• **Kutipan Terpilih**
Oleh: Ali Akbar Hasibuan
Salah satu persoalan akut
yang dialami partai politik sekarang, ialah kehilangan arah dan tujuannya
sebagai perahu suara rakyat, visi dan misi yang ditanamkan, yang berlabel
kepentinagn ‘rakyat’ perlahan namun pasti mulai memudar, tergeser dengan
kepentingan tersendiri partai. Cita sebagai partai yang bersih nan konsisten
dalam menyuarakan kepentingan rakyat, seharusnya diaktualisir dengan langkah
yang real, bukan hanya sekedar retorika busuk sahaja. Tegas rasanya apa yang
disampaikan oleh Joseph LaPalombara seorang profesor ilmu politik, bahwasanya
partai politik ialah organisasi yang mempunyai kegiatan berkesinambungan.

Baris-baris tentang penentuan letak elemen pada layar:
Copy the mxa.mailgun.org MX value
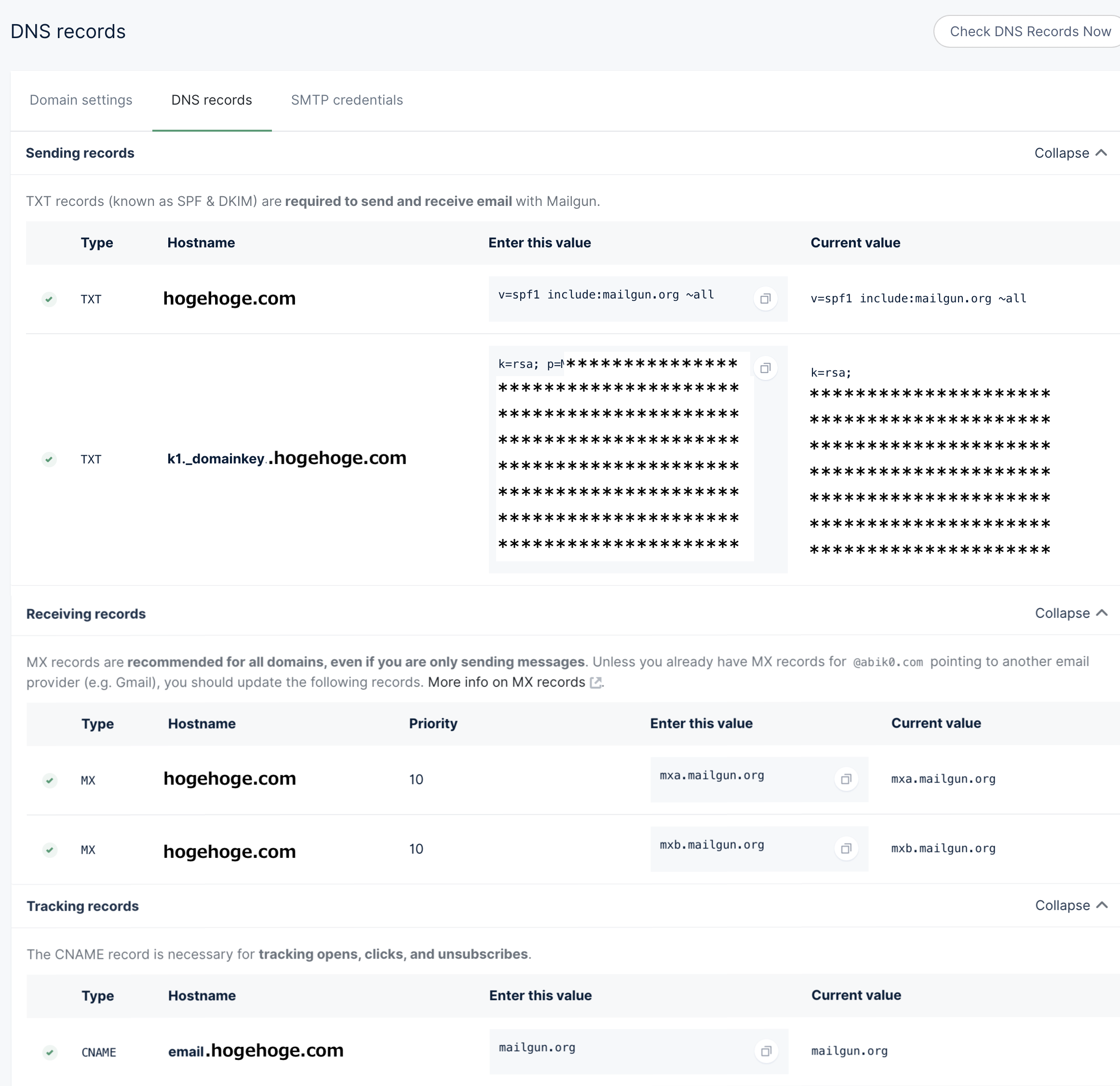1120x1086 pixels. (846, 779)
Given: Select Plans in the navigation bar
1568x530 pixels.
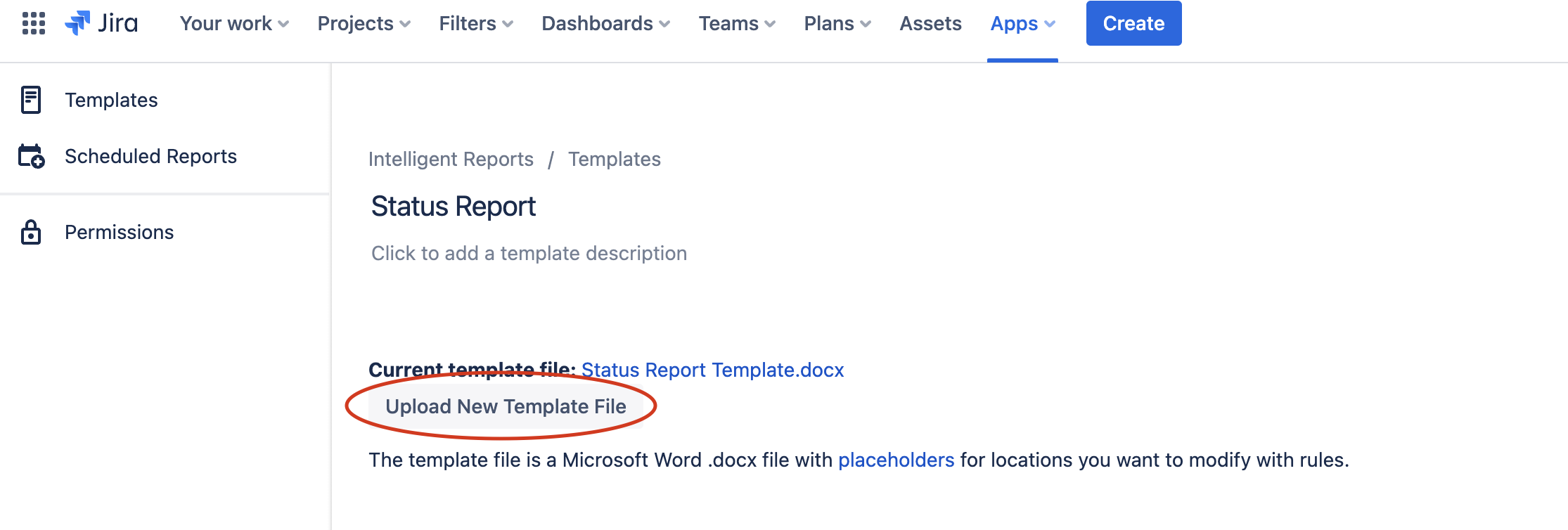Looking at the screenshot, I should [x=836, y=22].
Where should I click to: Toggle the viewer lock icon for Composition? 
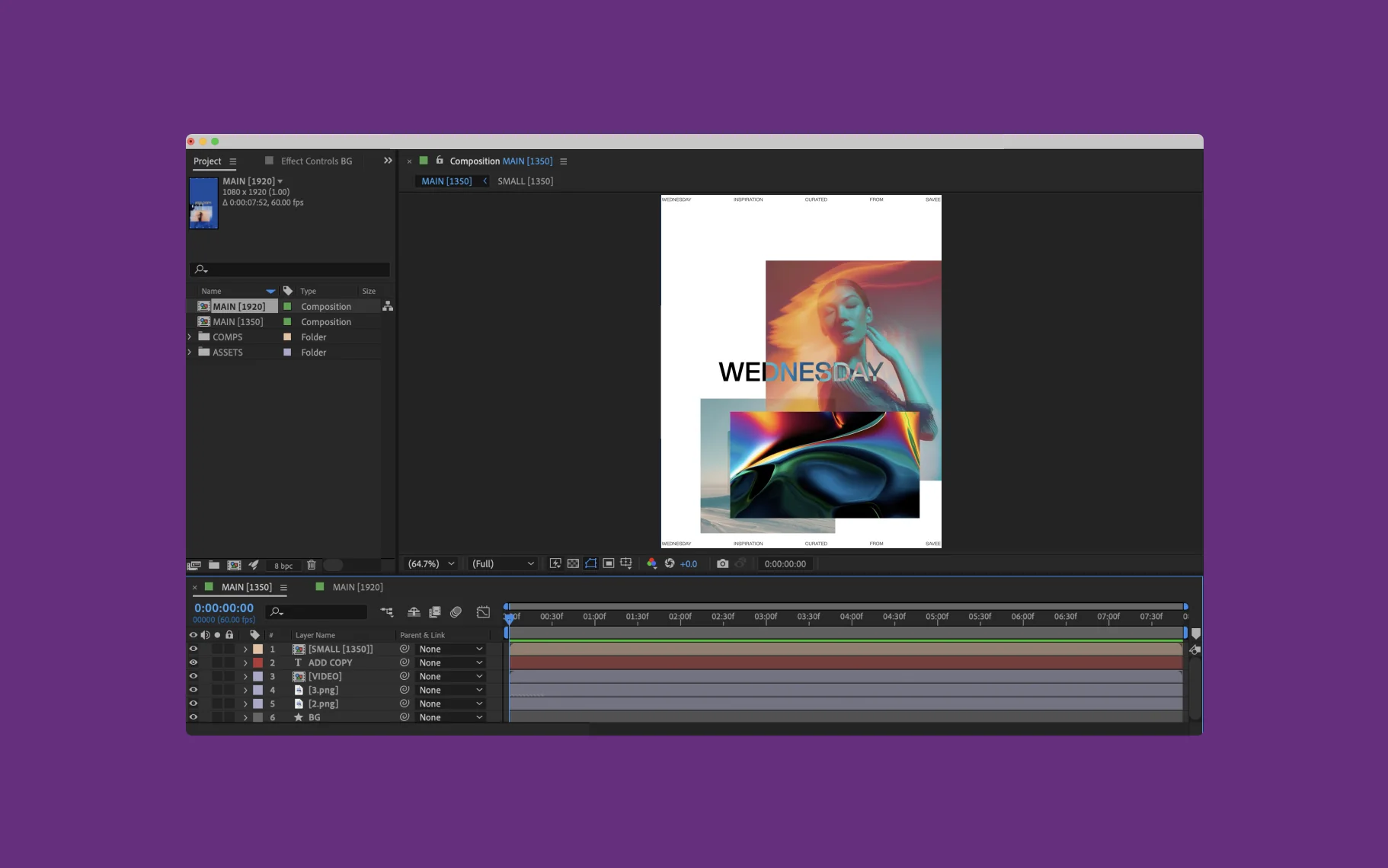tap(440, 161)
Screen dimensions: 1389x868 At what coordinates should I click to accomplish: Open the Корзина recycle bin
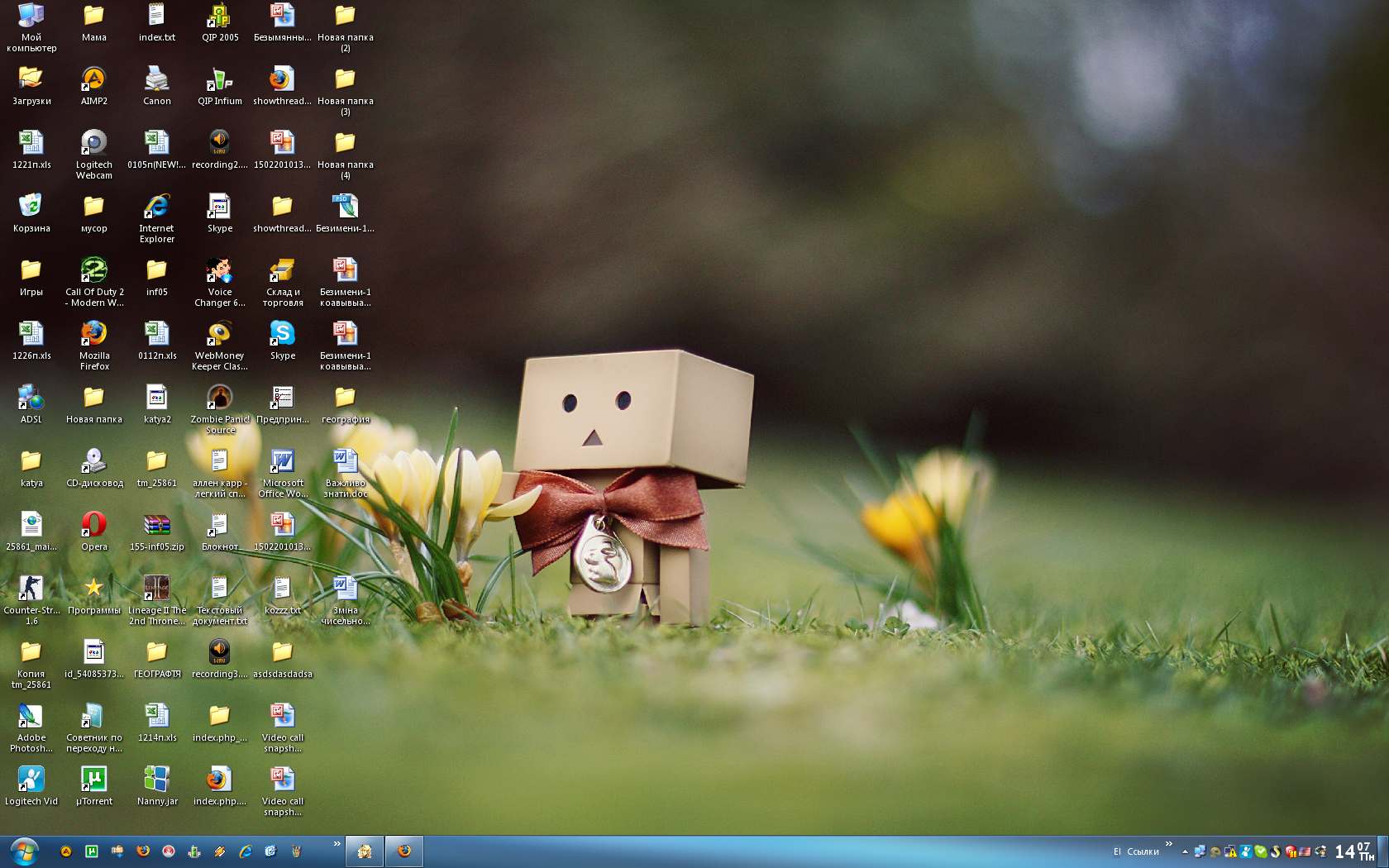[x=31, y=207]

• **Tugas yang Dikerjakan**
Salin ulang seluruh kutipan tentang partai politik itu kata demi kata, tanpa perubahan apa pun. Baris-baris di atas merupakan bahan yang terpisah dari kutipan.

• **Penyelesaian Masalah**
Oleh: Ali Akbar Hasibuan
Salah satu persoalan akut
yang dialami partai politik sekarang, ialah kehilangan arah dan tujuannya
sebagai perahu suara rakyat, visi dan misi yang ditanamkan, yang berlabel
kepentinagn ‘rakyat’ perlahan namun pasti mulai memudar, tergeser dengan
kepentingan tersendiri partai. Cita sebagai partai yang bersih nan konsisten
dalam menyuarakan kepentingan rakyat, seharusnya diaktualisir dengan langkah
yang real, bukan hanya sekedar retorika busuk sahaja. Tegas rasanya apa yang
disampaikan oleh Joseph LaPalombara seorang profesor ilmu politik, bahwasanya
partai politik ialah organisasi yang mempunyai kegiatan berkesinambungan.